■ **SUPPLIED RECORDS**
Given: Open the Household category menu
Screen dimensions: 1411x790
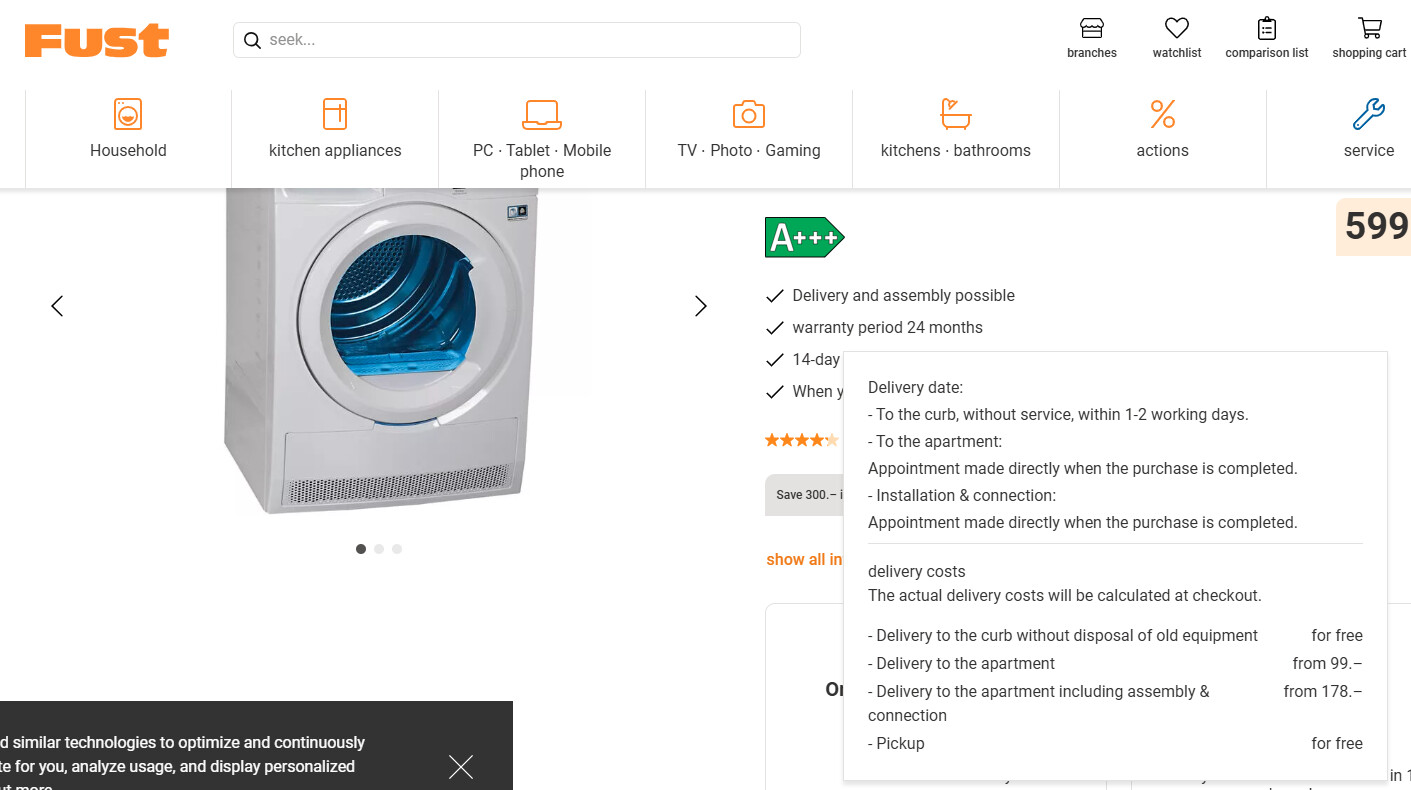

...

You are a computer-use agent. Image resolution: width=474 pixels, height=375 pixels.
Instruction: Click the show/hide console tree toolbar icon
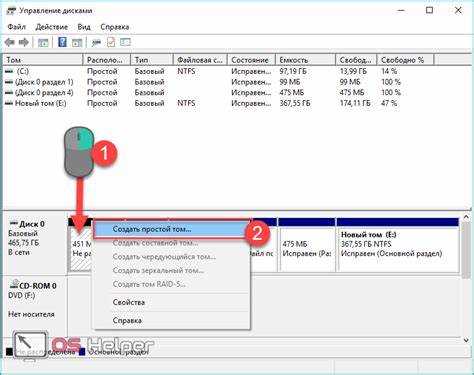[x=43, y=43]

■ **THE PROBLEM**
The expected output is exactly the lines of the listing above between the line holding "Given: Open the Household category menu" and the line holding "Screen dimensions: 1411x790", inclusive.

■ **RESULT FOR THIS EXERCISE**
Given: Open the Household category menu
Screen dimensions: 1411x790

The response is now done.